A JavaScript number has 52 bits of integer precision (64 bit floats), so I will pack one number into he higher available 26 bits, and one into the lower. The code is made a bit more messy because I wanted to support signed numbers.
function vec_pack(vec){
return vec[1] * 67108864 + (vec[0] < 0 ? 33554432 | vec[0] : vec[0]);
}
function vec_unpack(number){
switch(((number & 33554432) !== 0) * 1 + (number < 0) * 2){
case(0):
return [(number % 33554432),Math.trunc(number / 67108864)];
break;
case(1):
return [(number % 33554432)-33554432,Math.trunc(number / 67108864)+1];
break;
case(2):
return [(((number+33554432) % 33554432) + 33554432) % 33554432,Math.round(number / 67108864)];
break;
case(3):
return [(number % 33554432),Math.trunc(number / 67108864)];
break;
}
}
The only downside I can see with this is that the x and y has to be in the range +-33 million, since they have to fit within 26 bits each.
Actually, there is one variant of JavaScript that does support operator overloading. ExtendScript, the scripting language used by Adobe applications such as Photoshop and Illustrator, does have operator overloading. In it, you can write:
Vector2.prototype["+"] = function( b )
{
return new Vector2( this.x + b.x, this.y + b.y );
}
var a = new Vector2(1,1);
var b = new Vector2(2,2);
var c = a + b;
This is described in more detail in the "Adobe Extendscript JavaScript tools guide" (current link here). The syntax was apparently based on a (now long abandoned) draft of the ECMAScript standard.

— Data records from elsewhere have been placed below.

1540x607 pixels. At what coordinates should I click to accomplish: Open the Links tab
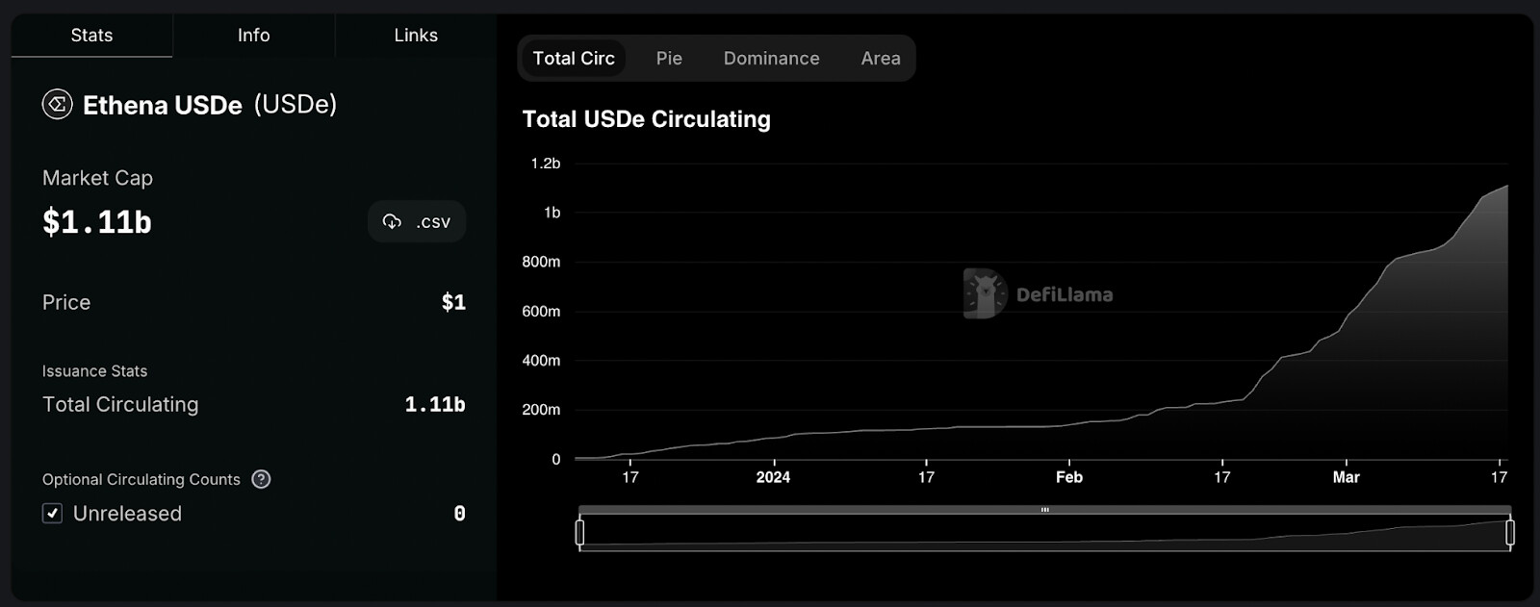tap(416, 36)
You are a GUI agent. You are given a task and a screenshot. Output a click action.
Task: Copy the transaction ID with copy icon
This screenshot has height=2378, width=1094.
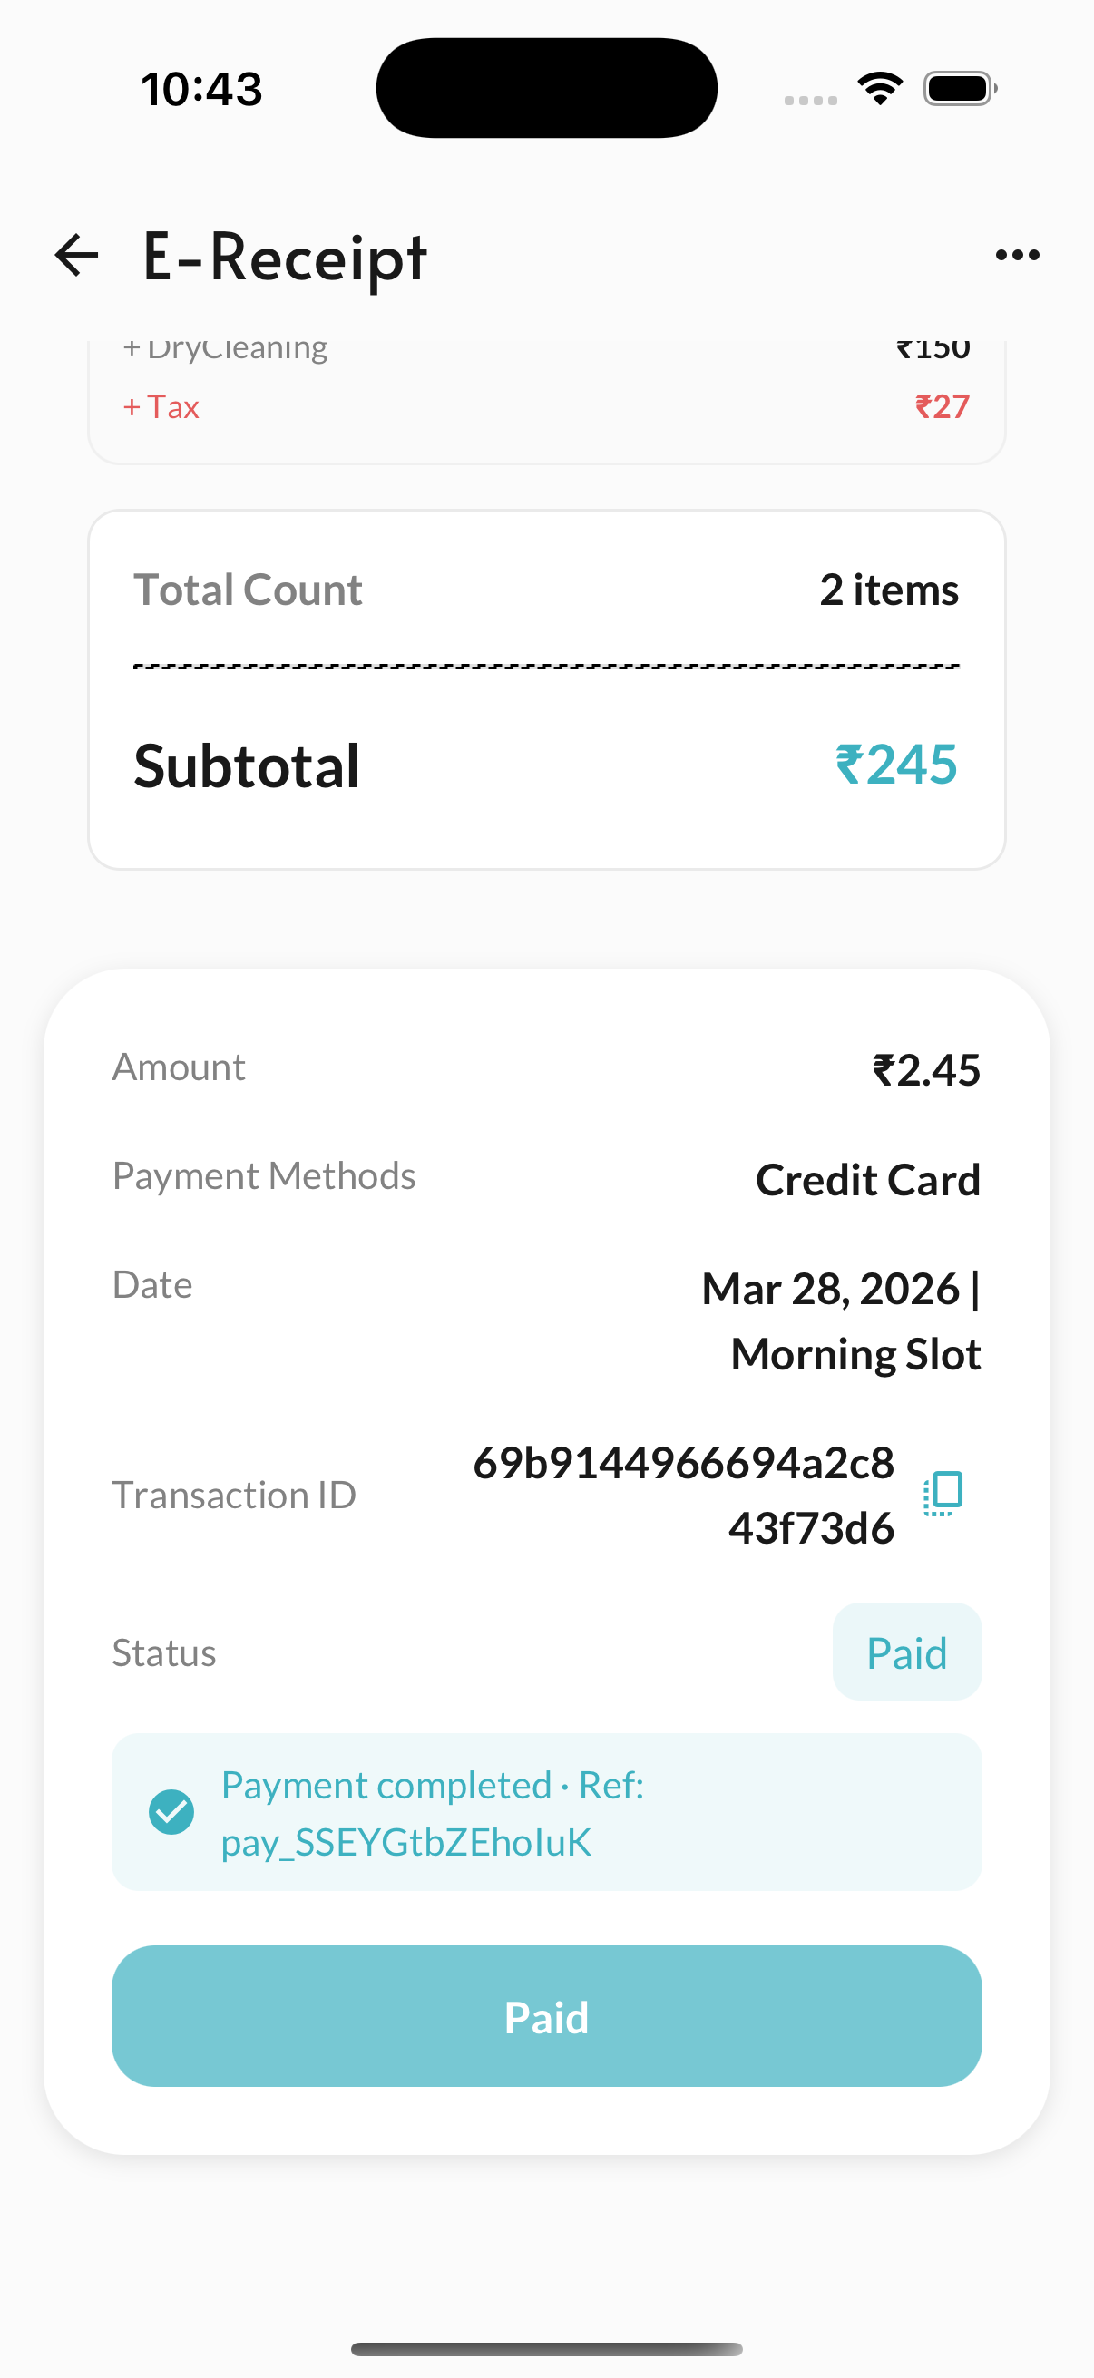coord(943,1494)
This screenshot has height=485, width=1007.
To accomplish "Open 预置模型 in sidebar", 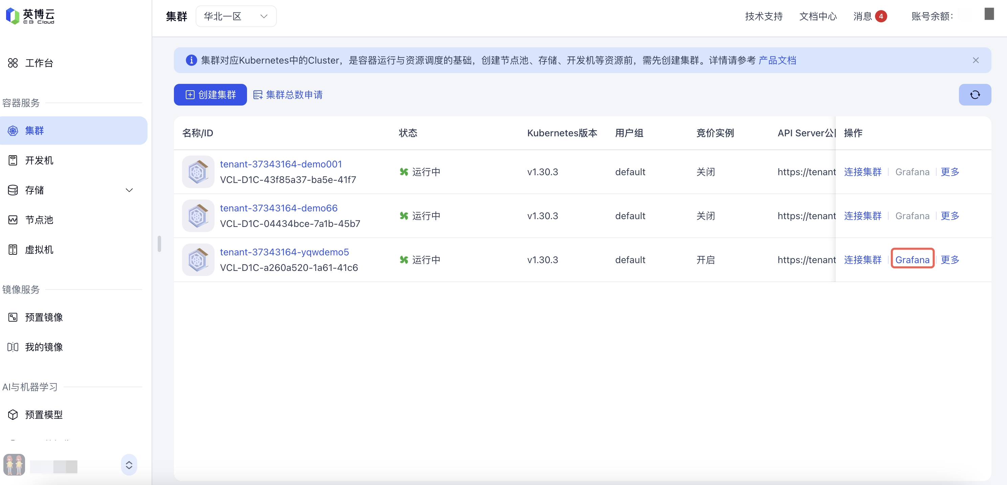I will (43, 415).
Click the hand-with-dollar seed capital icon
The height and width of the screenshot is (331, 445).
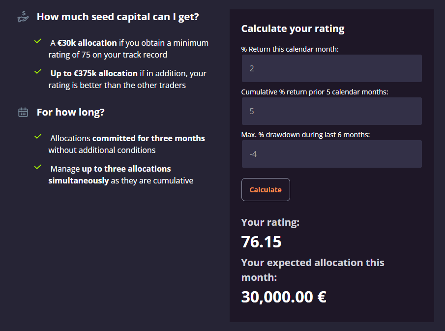point(23,16)
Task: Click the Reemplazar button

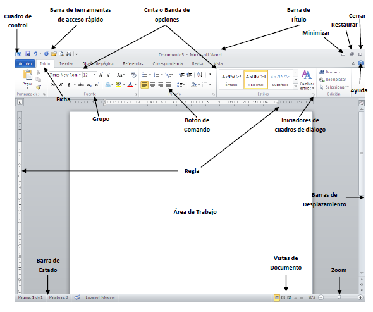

FYI paper.js solves this issue by creating PaperScript, a self-contained, scoped javascript with operator overloading of vectors, which it then processing back into javascript.
But the paperscript files need to be specifically specified and processed as such.
We can use React-like Hooks to evaluate arrow function with different values from valueOf method on each iteration.
const a = Vector2(1, 2) // [1, 2]
const b = Vector2(2, 4) // [2, 4]
const c = Vector2(() => (2 * a + b) / 2) // [2, 4]
// There arrow function will iterate twice
// 1 iteration: method valueOf return X component
// 2 iteration: method valueOf return Y component
const Vector2 = (function() {
let index = -1
return function(x, y) {
if (typeof x === 'function') {
const calc = x
index = 0, x = calc()
index = 1, y = calc()
index = -1
}
return Object.assign([x, y], {
valueOf() {
return index == -1 ? this.toString() : this[index]
},
toString() {
return `[${this[0]}, ${this[1]}]`
},
len() {
return Math.sqrt(this[0] ** 2 + this[1] ** 2)
}
})
}
})()
const a = Vector2(1, 2)
const b = Vector2(2, 4)
console.log('a = ' + a) // a = [1, 2]
console.log(`b = ${b}`) // b = [2, 4]
const c = Vector2(() => (2 * a + b) / 2) // [2, 4]
a[0] = 12
const d = Vector2(() => (2 * a + b) / 2) // [13, 4]
const normalized = Vector2(() => d / d.len()) // [0.955..., 0.294...]
console.log(c, d, normalized)
Library #js-basics/vector uses the same idea for Vector3.
I wrote a library that exploits a bunch of evil hacks to do it in raw JS. It allows expressions like these.
Complex numbers:
>> Complex()({r: 2, i: 0} / {r: 1, i: 1} + {r: -3, i: 2}))
<- {r: -2, i: 1}
Automatic differentiation:
Let f(x) = x^3 - 5x:
>> var f = x => Dual()(x * x * x - {x:5, dx:0} * x);
Now map it over some values:
>> [-2,-1,0,1,2].map(a=>({x:a,dx:1})).map(f).map(a=>a.dx)
<- [ 7, -2, -5, -2, 7 ]
i.e. f'(x) = 3x^2 - 5.
Polynomials:
>> Poly()([1,-2,3,-4]*[5,-6]).map((c,p)=>''+c+'x^'+p).join(' + ')
<- "5x^0 + -16x^1 + 27x^2 + -38x^3 + 24x^4"
For your particular problem, you would define a Vector2 function (or maybe something shorter) using the library, then write x = Vector2()(x + y);
https://gist.github.com/pyrocto/5a068100abd5ff6dfbe69a73bbc510d7
Whilst not an exact answer to the question, it is possible to implement some of the python __magic__ methods using ES6 Symbols
A [Symbol.toPrimitive]() method doesn't let you imply a call Vector.add(), but will let you use syntax such as Decimal() + int.
class AnswerToLifeAndUniverseAndEverything {
[Symbol.toPrimitive](hint) {
if (hint === 'string') {
return 'Like, 42, man';
} else if (hint === 'number') {
return 42;
} else {
// when pushed, most classes (except Date)
// default to returning a number primitive
return 42;
}
}
}
https://www.keithcirkel.co.uk/metaprogramming-in-es6-symbols/
Interesting is also experimental library operator-overloading-js . It does overloading in a defined context (callback function) only.